FUNDING: USDA-NIFA-AFRI; DOE-JGI
Fastidious diseases of vegetables and fruits
Fastidious (unculturable) plant pathogens are devastating to several food and commodity crops. For instance, citrus greening or Huanglongbing disease, caused by a fastidious bacterium, Candidatus Liberibacter asiaticus, is inflicting approximately $3 billion in annual losses. Similarly, potato zebra chip disease, caused by Candidatus Liberibacter solanacearum, causes annual crop losses of US $25 million in Texas alone. We are utilizing the latest genomic, genetic and biotechnology tools to discover and utilize novel disease resistance genes to confer tolerance to the devastating pathogens. Furthermore, to overcome the challenges in studying fastidious pathogens, we are developing new technologies and bioassays that enable culturing and propagation of these pathogens. These tools are being used to conduct high throughput screening of antimicrobial genes and therapeutics.

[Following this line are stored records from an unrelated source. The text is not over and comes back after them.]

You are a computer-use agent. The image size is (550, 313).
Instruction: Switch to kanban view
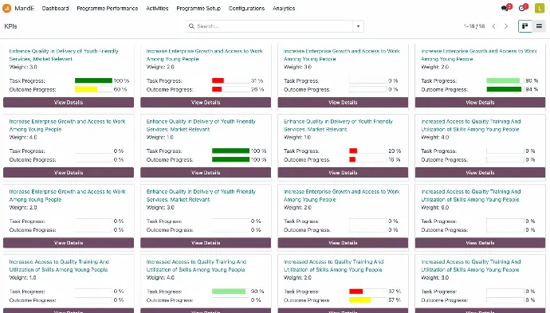525,26
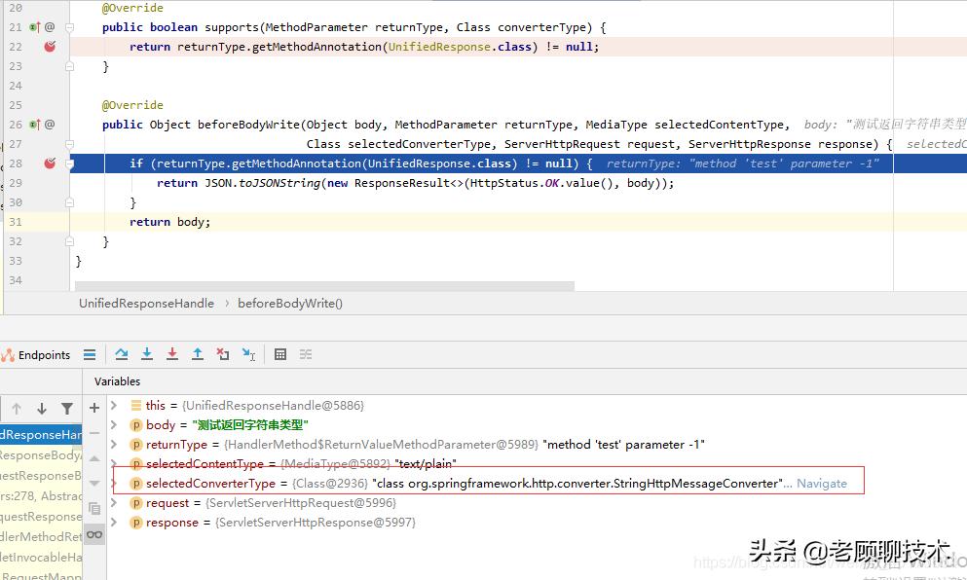This screenshot has width=967, height=580.
Task: Toggle the breakpoint on line 28
Action: coord(50,163)
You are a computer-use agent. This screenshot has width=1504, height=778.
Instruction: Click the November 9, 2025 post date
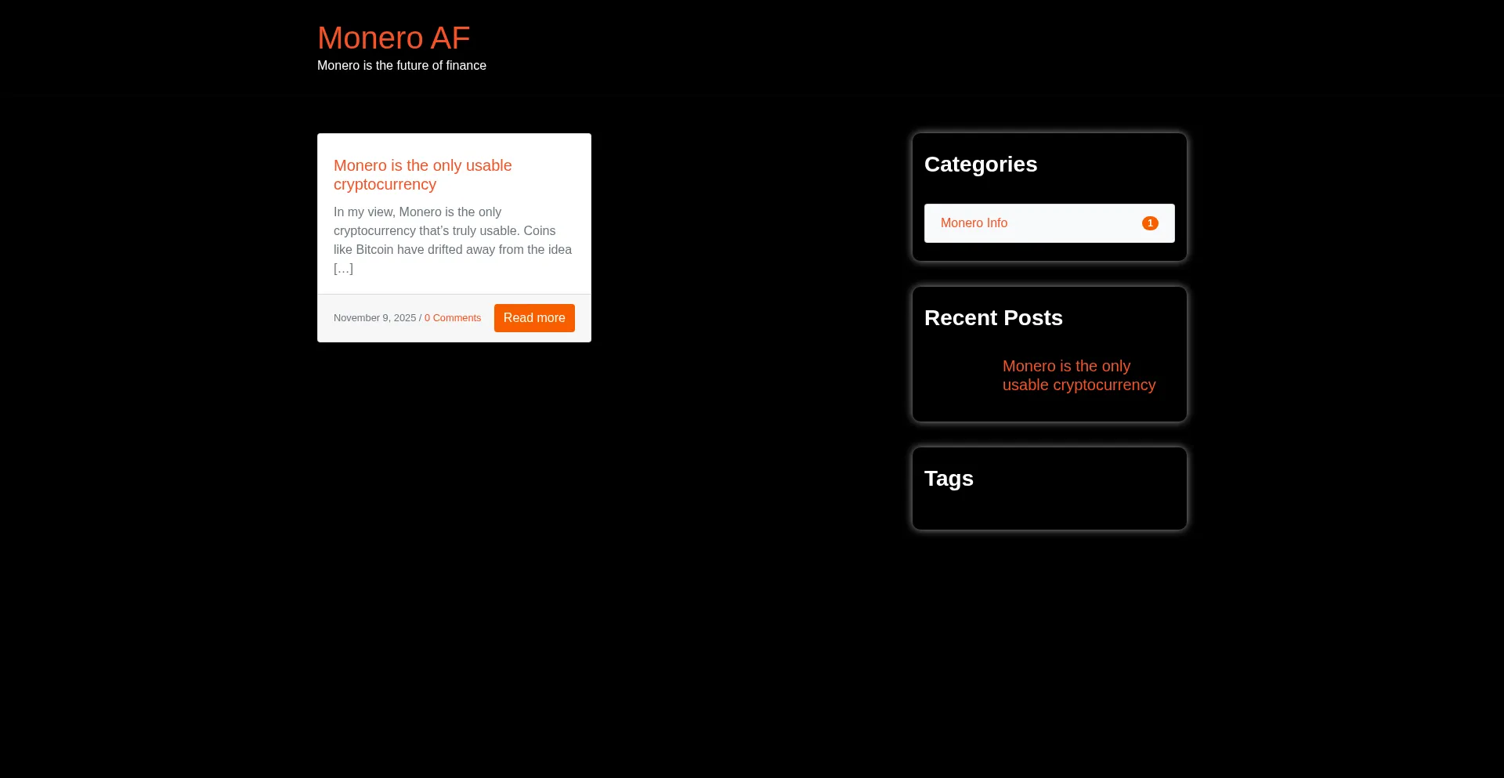(374, 318)
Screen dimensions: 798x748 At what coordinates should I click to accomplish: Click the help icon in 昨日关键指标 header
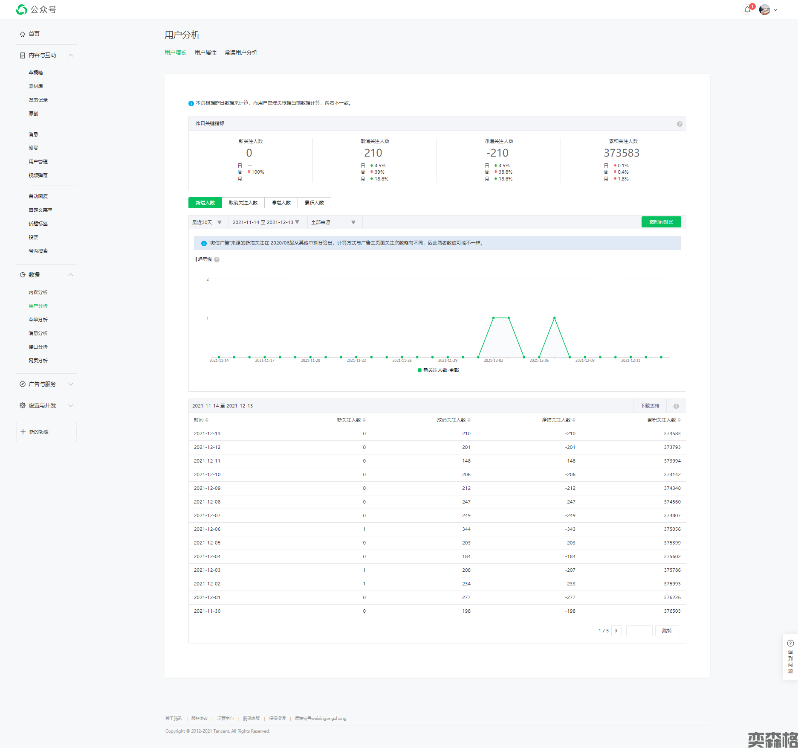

FUNDING: USDA-NIFA-AFRI; Foundation for Food and Agricultural Research, Southern Gardens Citrus
Understanding mechanisms of plant central stress regulators
Central stress regulators are an emerging signaling concept, where in few core genes respond to, and integrate multiple stress signals to promote tolerance against diverse stresses. In Arabidopsis, we characterized a central stress regulator, BT2, which mediates responses to diverse biotic and abiotic stresses, nutrient, environment and hormone signals [Mandadi et al., Plant Physiology 150 (2009), Plant Cell 19 (2007)]. We are currently pursuing functional characterization of BT2 signaling network in Arabidopsis.The BT2 signaling pathway is composed of other proteins including CULLIN3, GTE9/BET9 and GTE11/BET10, as well as, BT2 homologs, BT1, BT3, BT4 and BT5 (Mandadi et al., in-preparation). BT family proteins, including BT2, are hypothesized to assemble into distinct ubiquitin ligases that target specific proteins for ubiquitin-mediated proteolysis. GTE9 and GTE11 are also putative acetyl-histone binding bromodomain proteins, and they physically interact with BT2 in yeast 2-hybrid and in vitro co-IP interaction assays. BT2 also suppresses DNA methylation and promotes transcription mediated by viral enhancers. It is possible that the BT2 ubiquitin ligase targets specific proteins in transcription processes such as transcriptional activators, repressors and/or chromatin remodeling factors for degradation by polyubuiquitilation, and may influence DNA methylation status.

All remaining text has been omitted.